Aim of the task: The number of lines in the entries below holding the word "lock" is all that is needed here.

Data excerpts:
▼
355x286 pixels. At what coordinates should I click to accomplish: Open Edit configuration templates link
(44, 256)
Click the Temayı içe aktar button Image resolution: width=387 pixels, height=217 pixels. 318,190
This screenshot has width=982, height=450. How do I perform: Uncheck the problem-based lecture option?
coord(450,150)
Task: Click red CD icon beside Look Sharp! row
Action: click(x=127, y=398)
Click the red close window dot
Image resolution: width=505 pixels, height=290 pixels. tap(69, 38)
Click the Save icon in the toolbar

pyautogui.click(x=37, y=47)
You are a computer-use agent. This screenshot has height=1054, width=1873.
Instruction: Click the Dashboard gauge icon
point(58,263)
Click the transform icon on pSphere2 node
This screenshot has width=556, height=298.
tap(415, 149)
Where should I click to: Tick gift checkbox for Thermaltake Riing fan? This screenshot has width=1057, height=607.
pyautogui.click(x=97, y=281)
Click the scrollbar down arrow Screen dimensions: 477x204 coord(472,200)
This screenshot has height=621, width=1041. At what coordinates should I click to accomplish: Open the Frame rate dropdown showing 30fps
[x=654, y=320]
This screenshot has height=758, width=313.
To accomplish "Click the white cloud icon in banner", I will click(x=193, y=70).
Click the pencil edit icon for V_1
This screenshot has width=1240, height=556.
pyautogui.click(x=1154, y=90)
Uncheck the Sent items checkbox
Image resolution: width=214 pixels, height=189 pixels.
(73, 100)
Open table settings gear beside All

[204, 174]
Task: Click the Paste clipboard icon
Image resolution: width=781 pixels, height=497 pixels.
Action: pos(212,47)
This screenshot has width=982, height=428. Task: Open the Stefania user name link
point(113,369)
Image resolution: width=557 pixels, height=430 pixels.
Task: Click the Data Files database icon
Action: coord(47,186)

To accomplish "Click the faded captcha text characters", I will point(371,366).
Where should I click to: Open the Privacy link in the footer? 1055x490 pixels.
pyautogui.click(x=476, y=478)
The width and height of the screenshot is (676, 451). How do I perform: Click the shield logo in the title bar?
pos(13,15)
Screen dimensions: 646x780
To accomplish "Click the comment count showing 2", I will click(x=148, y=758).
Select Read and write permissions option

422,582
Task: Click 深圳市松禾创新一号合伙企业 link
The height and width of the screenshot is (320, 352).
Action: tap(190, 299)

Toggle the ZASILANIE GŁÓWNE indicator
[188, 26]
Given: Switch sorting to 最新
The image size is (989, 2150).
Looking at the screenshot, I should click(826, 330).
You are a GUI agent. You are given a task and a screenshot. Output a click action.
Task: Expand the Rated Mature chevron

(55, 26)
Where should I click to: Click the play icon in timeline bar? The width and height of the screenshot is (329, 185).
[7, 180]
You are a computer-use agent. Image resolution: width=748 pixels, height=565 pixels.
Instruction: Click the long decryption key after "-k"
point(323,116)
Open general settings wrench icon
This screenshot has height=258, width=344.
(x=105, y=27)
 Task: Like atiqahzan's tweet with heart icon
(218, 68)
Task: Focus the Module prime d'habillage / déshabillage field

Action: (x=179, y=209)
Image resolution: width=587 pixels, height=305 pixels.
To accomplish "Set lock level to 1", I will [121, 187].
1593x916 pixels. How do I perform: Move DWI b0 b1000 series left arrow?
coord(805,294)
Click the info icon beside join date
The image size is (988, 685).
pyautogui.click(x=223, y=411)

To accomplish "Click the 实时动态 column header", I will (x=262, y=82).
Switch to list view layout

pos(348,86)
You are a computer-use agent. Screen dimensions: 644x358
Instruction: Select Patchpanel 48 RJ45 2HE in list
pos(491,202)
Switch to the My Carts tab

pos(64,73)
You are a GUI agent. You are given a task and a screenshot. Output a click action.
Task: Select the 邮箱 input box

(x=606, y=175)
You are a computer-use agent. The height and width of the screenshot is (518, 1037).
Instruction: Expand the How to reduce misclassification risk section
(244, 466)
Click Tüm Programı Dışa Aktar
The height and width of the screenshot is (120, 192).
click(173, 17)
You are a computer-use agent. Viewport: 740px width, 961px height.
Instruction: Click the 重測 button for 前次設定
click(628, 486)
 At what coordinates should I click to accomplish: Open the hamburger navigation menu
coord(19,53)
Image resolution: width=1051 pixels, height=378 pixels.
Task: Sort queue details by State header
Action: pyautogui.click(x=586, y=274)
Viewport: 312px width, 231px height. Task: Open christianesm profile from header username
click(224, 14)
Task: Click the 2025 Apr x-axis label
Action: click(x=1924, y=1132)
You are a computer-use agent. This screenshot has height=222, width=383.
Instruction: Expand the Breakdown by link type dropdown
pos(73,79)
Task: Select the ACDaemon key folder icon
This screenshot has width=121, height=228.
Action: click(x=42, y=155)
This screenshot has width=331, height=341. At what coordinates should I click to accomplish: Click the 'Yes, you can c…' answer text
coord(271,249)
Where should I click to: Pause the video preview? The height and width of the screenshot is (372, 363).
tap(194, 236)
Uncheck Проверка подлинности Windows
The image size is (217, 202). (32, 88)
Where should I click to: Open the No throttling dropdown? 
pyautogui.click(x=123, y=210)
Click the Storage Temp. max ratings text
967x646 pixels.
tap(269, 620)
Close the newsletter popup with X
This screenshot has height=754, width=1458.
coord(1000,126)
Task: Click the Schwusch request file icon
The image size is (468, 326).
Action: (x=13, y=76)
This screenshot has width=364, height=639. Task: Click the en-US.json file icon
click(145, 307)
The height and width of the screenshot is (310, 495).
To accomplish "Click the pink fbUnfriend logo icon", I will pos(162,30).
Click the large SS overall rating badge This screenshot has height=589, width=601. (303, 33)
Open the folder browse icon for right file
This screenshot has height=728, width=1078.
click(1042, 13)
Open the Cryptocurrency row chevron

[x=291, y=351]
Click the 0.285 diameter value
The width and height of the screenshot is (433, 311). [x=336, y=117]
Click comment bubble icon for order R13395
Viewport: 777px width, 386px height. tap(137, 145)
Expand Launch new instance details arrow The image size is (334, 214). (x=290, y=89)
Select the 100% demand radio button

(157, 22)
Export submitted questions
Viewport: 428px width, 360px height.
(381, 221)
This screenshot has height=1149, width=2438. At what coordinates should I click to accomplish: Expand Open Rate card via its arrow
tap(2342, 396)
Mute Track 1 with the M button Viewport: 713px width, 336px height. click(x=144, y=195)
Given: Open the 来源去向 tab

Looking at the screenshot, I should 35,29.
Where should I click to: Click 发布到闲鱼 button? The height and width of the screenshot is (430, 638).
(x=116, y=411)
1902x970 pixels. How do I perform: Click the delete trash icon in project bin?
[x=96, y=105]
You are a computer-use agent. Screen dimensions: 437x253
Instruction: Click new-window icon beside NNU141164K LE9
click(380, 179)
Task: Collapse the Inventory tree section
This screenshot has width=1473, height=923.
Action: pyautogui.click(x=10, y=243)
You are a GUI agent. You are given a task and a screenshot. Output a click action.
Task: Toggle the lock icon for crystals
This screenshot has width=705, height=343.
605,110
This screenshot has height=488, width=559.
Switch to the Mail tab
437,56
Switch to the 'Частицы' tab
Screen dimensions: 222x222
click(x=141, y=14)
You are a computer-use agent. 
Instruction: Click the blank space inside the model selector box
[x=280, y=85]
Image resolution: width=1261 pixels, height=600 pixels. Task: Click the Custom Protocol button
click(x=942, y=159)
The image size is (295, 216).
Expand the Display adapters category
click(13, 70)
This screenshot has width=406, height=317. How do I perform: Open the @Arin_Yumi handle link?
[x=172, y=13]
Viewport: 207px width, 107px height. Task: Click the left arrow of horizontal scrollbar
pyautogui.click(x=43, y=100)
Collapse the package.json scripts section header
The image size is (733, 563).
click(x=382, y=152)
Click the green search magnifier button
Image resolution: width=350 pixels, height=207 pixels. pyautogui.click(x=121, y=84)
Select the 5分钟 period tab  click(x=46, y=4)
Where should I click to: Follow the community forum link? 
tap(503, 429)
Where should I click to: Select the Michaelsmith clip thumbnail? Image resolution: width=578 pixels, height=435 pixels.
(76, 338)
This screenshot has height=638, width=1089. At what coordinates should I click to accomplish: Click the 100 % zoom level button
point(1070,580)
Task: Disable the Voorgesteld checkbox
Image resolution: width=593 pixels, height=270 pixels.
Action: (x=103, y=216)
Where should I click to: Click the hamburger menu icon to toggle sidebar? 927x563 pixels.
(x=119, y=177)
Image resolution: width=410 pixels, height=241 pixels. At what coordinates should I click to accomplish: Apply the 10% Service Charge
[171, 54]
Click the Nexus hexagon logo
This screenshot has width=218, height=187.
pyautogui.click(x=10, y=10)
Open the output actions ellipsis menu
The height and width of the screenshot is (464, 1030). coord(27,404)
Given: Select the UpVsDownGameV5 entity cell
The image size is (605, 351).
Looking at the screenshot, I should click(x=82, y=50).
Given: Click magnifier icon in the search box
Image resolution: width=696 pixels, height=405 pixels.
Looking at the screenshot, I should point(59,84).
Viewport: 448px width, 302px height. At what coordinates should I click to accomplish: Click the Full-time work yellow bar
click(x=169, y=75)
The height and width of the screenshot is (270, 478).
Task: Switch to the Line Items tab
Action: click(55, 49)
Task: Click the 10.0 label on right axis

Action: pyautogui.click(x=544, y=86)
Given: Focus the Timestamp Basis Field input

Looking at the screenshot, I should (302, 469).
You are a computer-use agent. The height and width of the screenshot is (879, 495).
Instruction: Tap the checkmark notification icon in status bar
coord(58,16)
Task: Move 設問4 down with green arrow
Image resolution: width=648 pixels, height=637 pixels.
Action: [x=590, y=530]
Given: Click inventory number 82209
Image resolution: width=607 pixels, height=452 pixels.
▲
Problem solution: 2